**Provided passage:**
--- start ---
When they placed, they did well at the positions that I was putting them in, and I just really got to know the school quite well as they put people through the programs and graduated individuals. So it was through that I got to know the owners and got involved with some of the principal players there at Universal Accounting. And a position became available, an opportunity presented itself. I took it and 23 years later, I’m now the president of the organization. So I’ve been running the company for about 10 years now. We started in 1979. I’m the third president of the business, and it’s been an amazing experience.
Brannon Poe:
Awesome. Wow. So you came up on the staffing side, things have definitely shifted some since you’ve started out in staffing.
Roger Knecht:
We could go over all the technology that’s changed in the last 23 years.
Brannon Poe:
Yeah, I just saw this in Wall Street Journal report came out talking about how fewer people are going into the accounting profession and how that’s putting … I’m sure you’re seeing it. We’re talking to CPAs every day and they’re talking about staffing challenges.
Roger Knecht:
Yeah, it’s a creating a vacuum, you’ve got more people in the profession leaving retiring and such than coming in is what the fear is. So it’s creating a vacuum, a lot of opportunity. And so for those that are interested in the profession, great potential, I consider it. I jokingly say it’s the second oldest profession. And so my point being is it’s a very stable profession. There’s a lot of change going on, but I think it’s for the better. So if anyone’s interested in pursuing the profession, getting committed to it, I’d definitely encourage that.
Brannon Poe:
And those are a couple of things that I would say. I want to talk a little bit about trends that you’re seeing. We’re definitely, the staffing is a big one right now. I actually think that is going to present a huge opportunity for firm owners.
Roger Knecht:
Why do you say that?
Brannon Poe:
Because it’s going to force them to make some adjustments that should have been made a long time ago.
Roger Knecht:
Okay.
Brannon Poe:
So I think that this constraint becomes an opportunity if you look at it with optimistic eyes.
Roger Knecht:
Well, there’s a few things going on. I think there’s a good deal of consolidation going on. You’ve got a lot of the larger firms that are now merging with the medium sized firms. The medium sized firms are acquiring the smaller firms. And so there’s a little bit of consolidation going on within the accounting profession, but I also believe there’s a perceived need change that’s occurring from the client side where the clients are having greater expectations. They need certain things to run their businesses that as accounting professionals, we need to be providing what our deliverable is, I think is changing. But when it comes to like you’re referring to you got a staffing issue, you’re trying to grow your firm, but you’re running into these challenges. How do you train competent, loyal employees that show that they’re dedicated to the company to have skills that are conducive to what the clients need and train them in bookkeeping, accounting, tax type services. There’s a lot of challenges there. Offshore accounting, trying to actually leverage what that is so that you can now grow your business on the backs of some offshoring. Lots of discussion going on. So yeah, I’m curious what your perspective may even be on this.
--- end ---
**Dataset section:**
--- start ---
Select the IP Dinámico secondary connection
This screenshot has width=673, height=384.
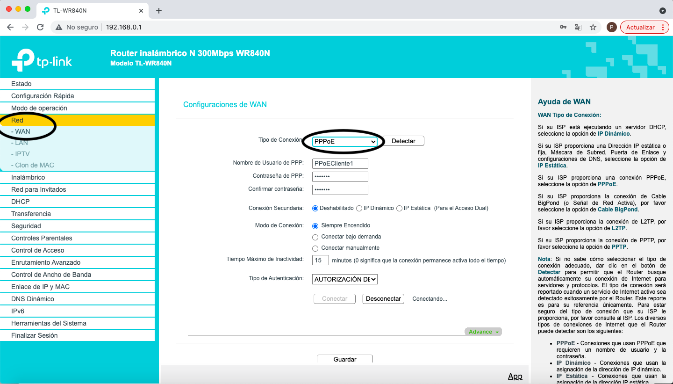pyautogui.click(x=359, y=208)
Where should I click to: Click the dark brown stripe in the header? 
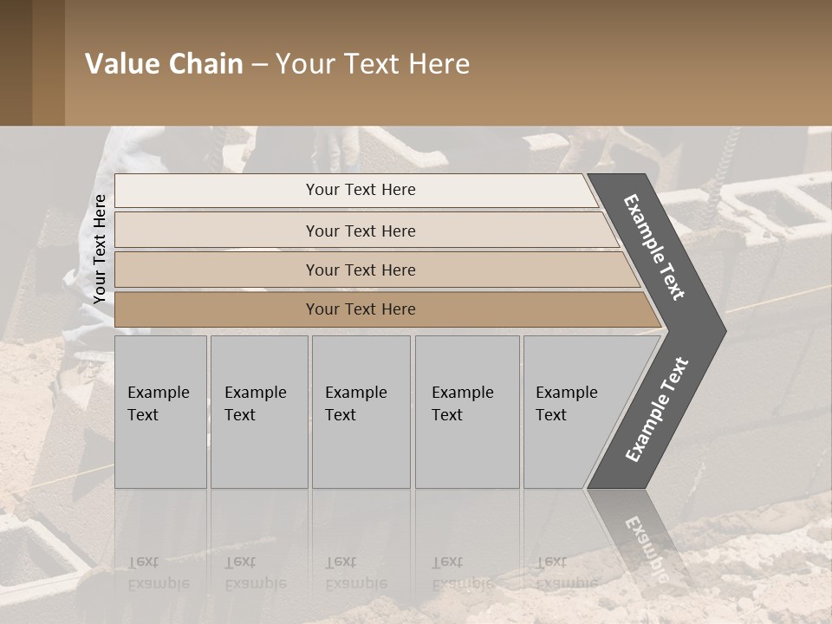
--- end ---
**Your tasks:**
- a) Reproduce word for word the passage of the accounting interview starting with "When they placed, they" and going on through "out in staffing.".
- b) Carry the interview on the accounting profession forward from its final line.

**Exercise answers:**
- a)
When they placed, they did well at the positions that I was putting them in, and I just really got to know the school quite well as they put people through the programs and graduated individuals. So it was through that I got to know the owners and got involved with some of the principal players there at Universal Accounting. And a position became available, an opportunity presented itself. I took it and 23 years later, I’m now the president of the organization. So I’ve been running the company for about 10 years now. We started in 1979. I’m the third president of the business, and it’s been an amazing experience.
Brannon Poe:
Awesome. Wow. So you came up on the staffing side, things have definitely shifted some since you’ve started out in staffing.

- b)
Brannon Poe:
Yeah, I see all those things, but too, I’ve often coached accountants like, “Hey, if you’re going to grow …” you start getting busy. You start to feel like you don’t have enough time in the day and you don’t have enough capacity in your firm. The instinct has always been to go out and hire, get more help. And I thought long ago, just looking at firms, looking at some of the metrics like owner hours and profitability, it’s like, wait a minute before you go in, hire and just keep doing what you’re doing. Maybe you need to analyze what it is you’re doing. Are you accepting the right kind of clients? Are you pricing your fees accordingly? Are you getting into things that you shouldn’t get into? Are you dividing your focus so much that you’re not being effective in certain areas? And so I think this, having the staffing strength is forcing people to think about some of those other practice management issues. And they’re not just continuing on through inertia and just growing these sort of unfocused, unintentional growth by hiring. So that’s where I see the positive.
Roger Knecht:
Good, good. Yeah. One thing I would add to this is as a firm owner, I think evolutions, there’s stages that each will go through. I mean, if you’re at that solo entrepreneur stage where you’re just independently servicing your clients, you’re at a different place than someone that’s maybe a partner and a firm with many accounting professionals that are working with various clients, offering a number of services, different challenges, different issues. But at that beginning level, even at a mid-level, the biggest challenge that I think is being faced is the ability to document procedures, delegate those procedures, and then duplicate them. And so what we’re trying to do here is just basically, as you were describing, find ways to grow the business. And too often the business owner is the bottleneck because of their inability to either document, duplicate, or delegate. And so what we want to do is address those issues as they’re facing them.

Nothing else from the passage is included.